CAPE TOWN — When the IMF predicts South Africa’s budget deficit for this and next year at 0.6 percent higher than our own National Treasury estimate (i.e. IMF reckons 2.9% and 3.3%), then the task begins to look a bit like trying to turn a leaking super-tanker around. Not that President Cyril Ramaphosa’s crack investment drive team hasn’t secured hundreds of billions of rand in Middle Eastern and Chinese promises. It’s just that the SA super tanker is leaking almost as much through its debt-laden and dismally-managed state-owned companies. With international fiscal waters changing from glassy calm to stormy in a mere week or two, a State ship newly up to its gunnels with fresh cargo yet leaking will take a very long time to turn around. It might be that all President Ramaphosa and his highly capable team can do is stop it from sinking. That metaphor also relates to business confidence slipping every month since a two-year-high in January this year. Domestic growth, not foreign investment is the key. Racking up debt to foreign countries with ambitions of global economic domination cannot serve us, long-term. – Chris Bateman

By Ana Monteiro

(Bloomberg) – South African authorities should deepen the fight against corruption and change its labour and product markets as some of the nation’s post-apartheid achievements have “recently unwound” amid slow economic growth, the International Monetary Fund said.

IMF directors recommended “the forceful application of the Public Financial Management Act to increase deterrence against corruption,” the Washington-based lender said in a statement Monday. They called for the completion of pro-investment, job-creating measures in the telecommunications and mining industries, and said more progress is needed to contain fiscal risks from debt-laden state-owned companies.

People are silhouetted against the logo of the International Monetary Fund. REUTERS/Kim Kyung-Hoon

IMF officials issued the statement after so-called Article IV consultations with local authorities.

Africa’s most-industrialised economy hasn’t grown at more than 2 percent since 2013. Bailouts for troubled state companies such as Eskom Holdings SOC Ltd. and South African Airways have raised risks that the National Treasury will breach its spending limits. Probes by the anti-graft ombudsman indicated that billions of rand was looted from state companies by businessmen and officials with close ties to former President Jacob Zuma. They all deny wrongdoing.

“The country has potential but the key challenge is to raise growth,” Montfort Mlachila, the lender’s senior resident representative in the country, said by phone. “Without increasing growth, you’re really just shuffling the chairs on the deck – you need to expand the size of the pie.”

Per-capita economic growth has turned negative, the jobless rate is near a 15-year high of 26.7 percent, and income inequality is among the highest globally, the IMF said. Business confidence has slipped every month since reaching a more than two-year high in January as industries await real reforms under the tenure of new President Cyril Ramaphosa.

Fiscal risks

“Significant vulnerabilities arise from fiscal risks related to weak and poorly managed state-owned enterprises,” the IMF said. The state’s guarantees of Eskom’s outstanding securities total about 7 percent of gross domestic product, Treasury data show.

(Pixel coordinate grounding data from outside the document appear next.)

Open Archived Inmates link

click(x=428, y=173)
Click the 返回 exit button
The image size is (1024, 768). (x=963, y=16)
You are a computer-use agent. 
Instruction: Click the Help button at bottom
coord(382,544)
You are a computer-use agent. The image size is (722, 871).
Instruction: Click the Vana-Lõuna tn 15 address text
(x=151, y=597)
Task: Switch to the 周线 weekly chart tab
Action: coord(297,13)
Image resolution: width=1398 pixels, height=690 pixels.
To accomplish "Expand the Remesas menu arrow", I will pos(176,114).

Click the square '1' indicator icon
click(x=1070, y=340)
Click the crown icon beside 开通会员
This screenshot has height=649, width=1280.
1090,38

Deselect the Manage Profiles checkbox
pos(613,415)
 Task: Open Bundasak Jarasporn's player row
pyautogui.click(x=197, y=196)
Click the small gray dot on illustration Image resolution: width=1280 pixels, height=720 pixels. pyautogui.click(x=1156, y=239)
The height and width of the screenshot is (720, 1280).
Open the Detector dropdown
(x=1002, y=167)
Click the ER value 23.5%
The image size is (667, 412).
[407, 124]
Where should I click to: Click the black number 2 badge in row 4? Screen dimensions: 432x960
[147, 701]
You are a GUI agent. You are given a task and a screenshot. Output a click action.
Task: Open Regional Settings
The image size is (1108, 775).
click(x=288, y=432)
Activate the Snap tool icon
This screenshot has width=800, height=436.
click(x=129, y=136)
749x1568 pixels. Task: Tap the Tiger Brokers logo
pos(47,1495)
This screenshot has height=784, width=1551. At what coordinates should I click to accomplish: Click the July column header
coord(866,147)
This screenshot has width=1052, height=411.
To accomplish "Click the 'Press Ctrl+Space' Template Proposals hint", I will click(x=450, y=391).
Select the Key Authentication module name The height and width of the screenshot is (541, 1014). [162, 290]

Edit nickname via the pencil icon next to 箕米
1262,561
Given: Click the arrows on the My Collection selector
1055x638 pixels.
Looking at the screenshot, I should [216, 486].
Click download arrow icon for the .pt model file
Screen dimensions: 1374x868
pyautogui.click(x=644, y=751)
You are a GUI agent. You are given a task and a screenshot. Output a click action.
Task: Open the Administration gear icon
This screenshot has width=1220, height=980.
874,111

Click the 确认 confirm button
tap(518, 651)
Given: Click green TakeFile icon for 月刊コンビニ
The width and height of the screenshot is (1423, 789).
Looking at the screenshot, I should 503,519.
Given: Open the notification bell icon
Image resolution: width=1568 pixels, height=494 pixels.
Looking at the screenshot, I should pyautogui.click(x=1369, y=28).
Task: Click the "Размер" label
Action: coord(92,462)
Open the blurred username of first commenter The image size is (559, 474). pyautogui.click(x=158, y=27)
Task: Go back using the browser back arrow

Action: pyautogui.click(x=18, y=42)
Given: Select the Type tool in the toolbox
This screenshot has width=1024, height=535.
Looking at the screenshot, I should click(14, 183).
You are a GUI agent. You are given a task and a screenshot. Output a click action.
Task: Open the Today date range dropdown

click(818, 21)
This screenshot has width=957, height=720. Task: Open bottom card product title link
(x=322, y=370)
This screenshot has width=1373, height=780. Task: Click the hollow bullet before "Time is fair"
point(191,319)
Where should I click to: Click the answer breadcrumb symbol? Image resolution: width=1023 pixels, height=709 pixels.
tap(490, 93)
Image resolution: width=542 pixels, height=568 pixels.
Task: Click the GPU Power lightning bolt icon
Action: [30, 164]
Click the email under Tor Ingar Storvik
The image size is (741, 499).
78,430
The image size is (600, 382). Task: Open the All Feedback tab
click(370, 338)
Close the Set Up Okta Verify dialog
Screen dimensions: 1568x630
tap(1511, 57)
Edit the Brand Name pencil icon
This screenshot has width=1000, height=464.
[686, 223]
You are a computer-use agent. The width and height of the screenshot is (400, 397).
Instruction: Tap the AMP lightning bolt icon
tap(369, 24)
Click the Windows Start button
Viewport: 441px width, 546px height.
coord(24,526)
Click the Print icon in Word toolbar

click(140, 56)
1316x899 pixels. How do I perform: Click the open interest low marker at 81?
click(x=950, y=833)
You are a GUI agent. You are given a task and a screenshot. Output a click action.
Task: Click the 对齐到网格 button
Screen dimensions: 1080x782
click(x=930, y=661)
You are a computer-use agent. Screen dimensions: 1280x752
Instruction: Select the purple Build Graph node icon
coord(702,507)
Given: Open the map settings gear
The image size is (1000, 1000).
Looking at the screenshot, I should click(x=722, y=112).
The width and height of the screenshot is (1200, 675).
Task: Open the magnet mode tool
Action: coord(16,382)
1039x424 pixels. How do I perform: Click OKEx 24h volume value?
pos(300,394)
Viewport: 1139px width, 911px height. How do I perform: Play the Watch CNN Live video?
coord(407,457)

The lender maintained its forecast for economic growth this year at 1.5 percent and left the 2019 estimate at 1.7 percent.

The current-account deficit will probably expand to 2.9 percent of GDP this year and 3.3 percent in 2019, it said. In its February budget, the National Treasury forecast a gap of 2.3 percent for this year and 2.7 percent in the following 12 months. The deficit was 2.5 percent of GDP in 2017.

“External risks include large gross external financing needs, and a current-account deficit financed by flows that are prone to sudden reversals in response to abrupt changes in global financial conditions and sovereign credit ratings,” the IMF said.

The government is committed to reducing the deficit and stabilizing debt, the National Treasury said in an emailed statement after the release of the report.